I have data frame (test) that looks like this:
abx start stop abx2 start2 stop2 abx3 start3 stop3
cipro 07/10/12 07/10/12 flagyl 07/10/12 07/17/12 n/a n/a n/a
vanco 07/12/2012 07/15/2012 levo 07/20/2012 07/27/2012 n/a n/a n/a
This continues until start9/stop9. I'd like to convert all the dates to standard date format.
I wrote a function to convert the start dates depending on the number of characters in the date. Plan to write a similar function for the stops.
dateconv <- function(x) {
as.character(x)
z <- ifelse(nchar(x) == 8, "y","Y")
date <- as.Date(x, format =paste0("%m/%d/%", z))
rm(z)
}
test[,grep("^start", names(test))] <- dateconv(test[,grep("^start",
names(test))])
Any ideas what I'm doing wrong?

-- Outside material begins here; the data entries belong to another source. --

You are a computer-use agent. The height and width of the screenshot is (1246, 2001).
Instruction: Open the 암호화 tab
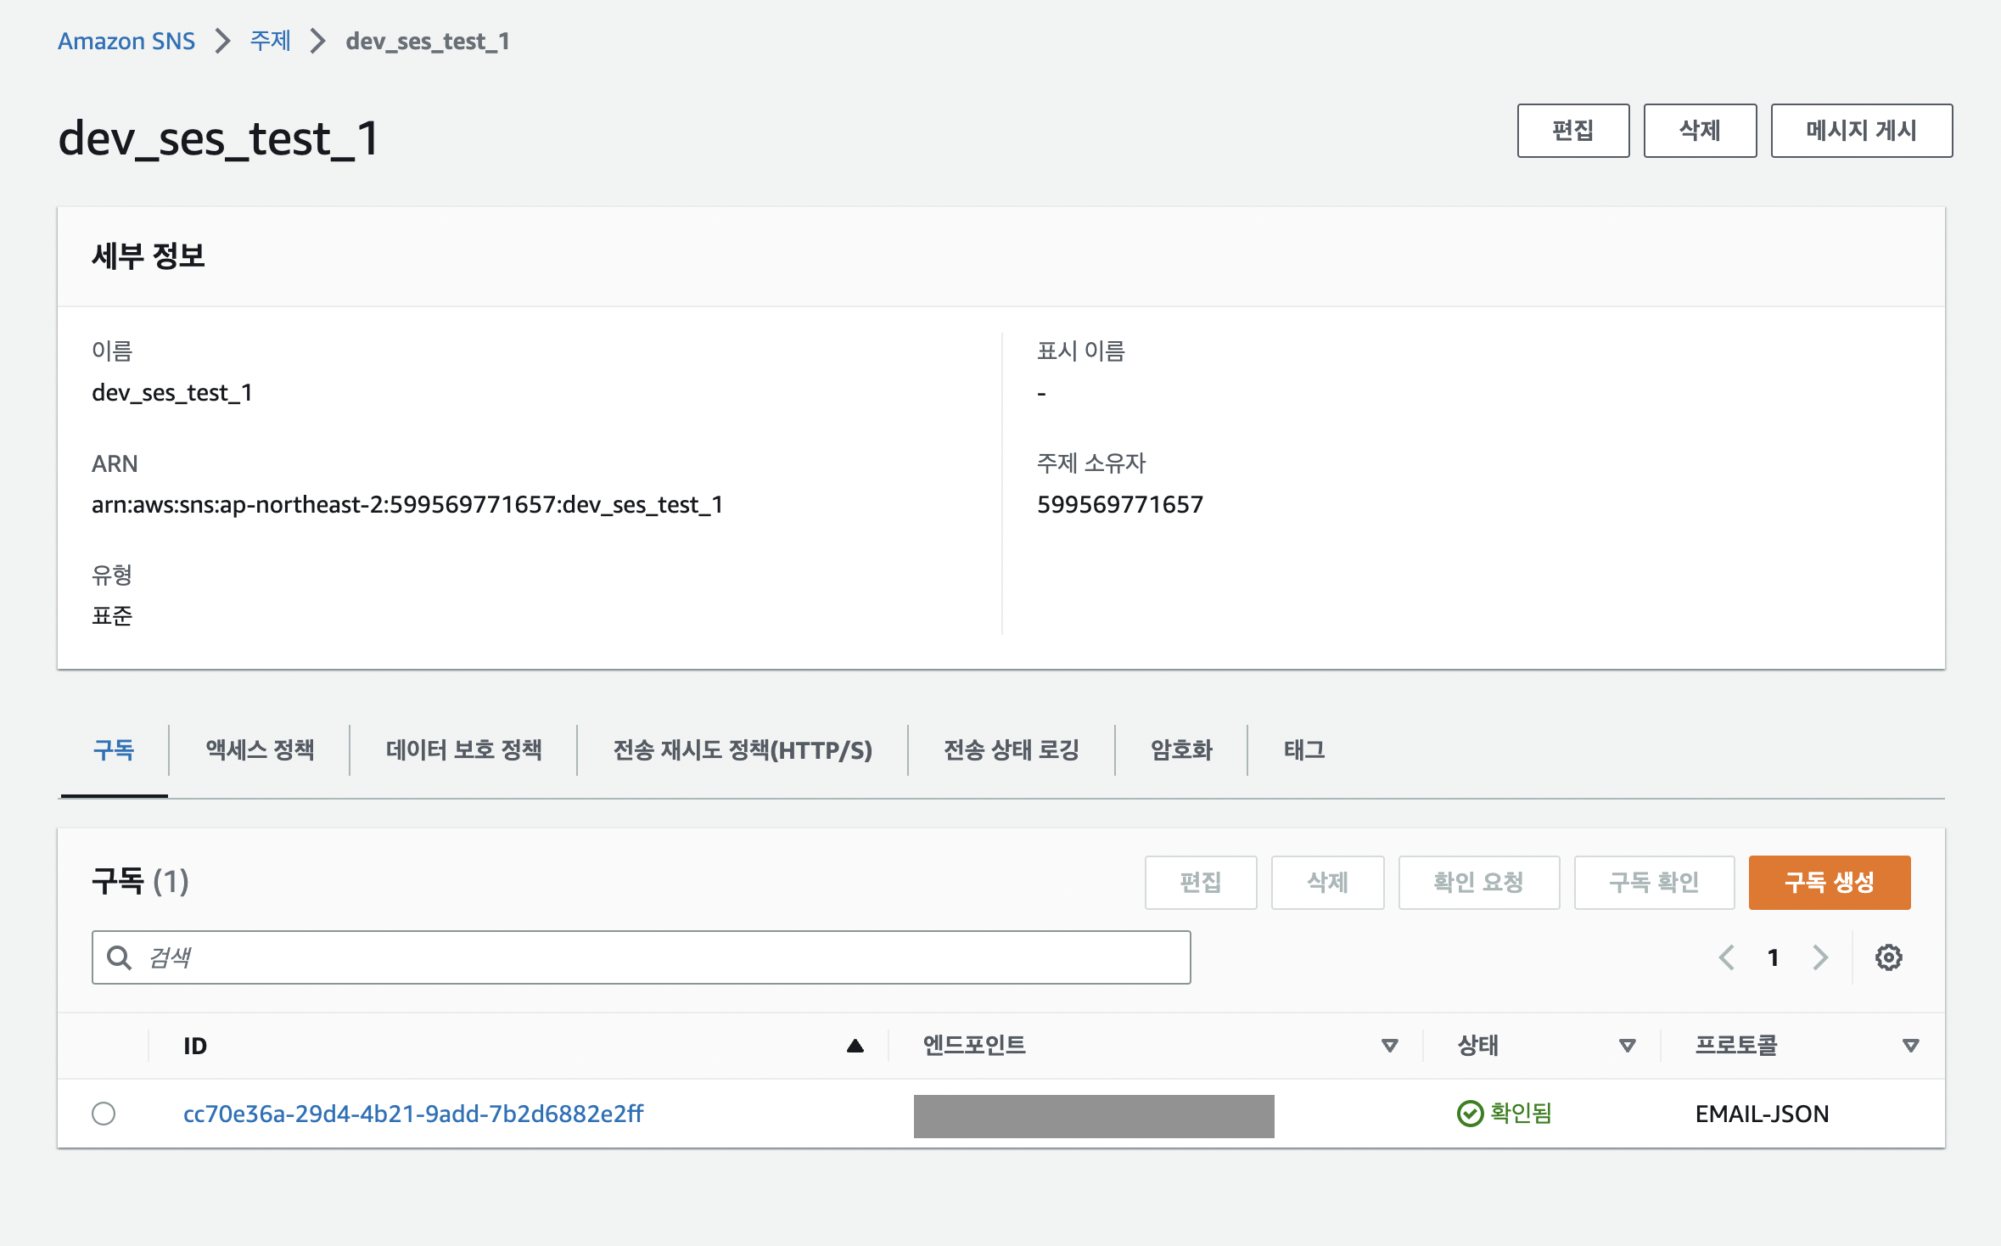1180,749
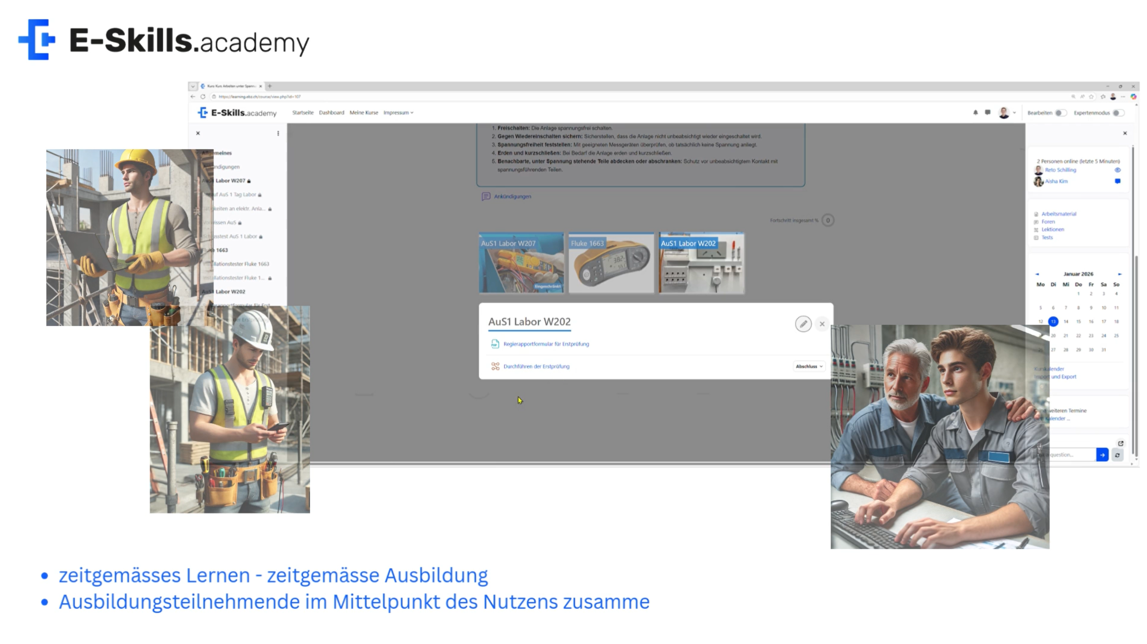The width and height of the screenshot is (1147, 644).
Task: Open the Abschluss dropdown
Action: coord(809,366)
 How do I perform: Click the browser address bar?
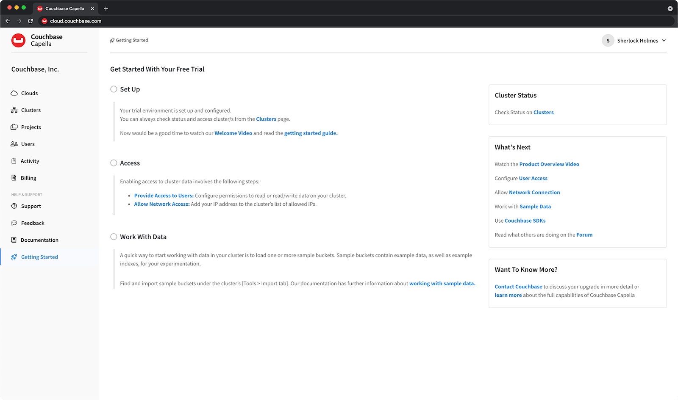170,21
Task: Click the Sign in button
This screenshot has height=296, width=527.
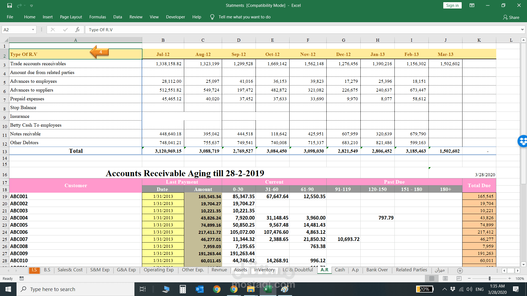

Getting this error: Error in as.Date.default(x, format = paste0("%m/%d/%", z)) : do not know how to convert 'x' to class “Date”
Update (Feb 20, 2015): Thanks to Richard's comment I got this to work (really like the grep("st(art|op)" :
g <- grep("st(art|op)", names(test), value = TRUE)
test[g] <- lapply(test[g], function(x) {
x <- as.character(x)
as.Date(x, format = paste0("%m/%d/%", ifelse(nchar(x) == 8, "y", "Y")))})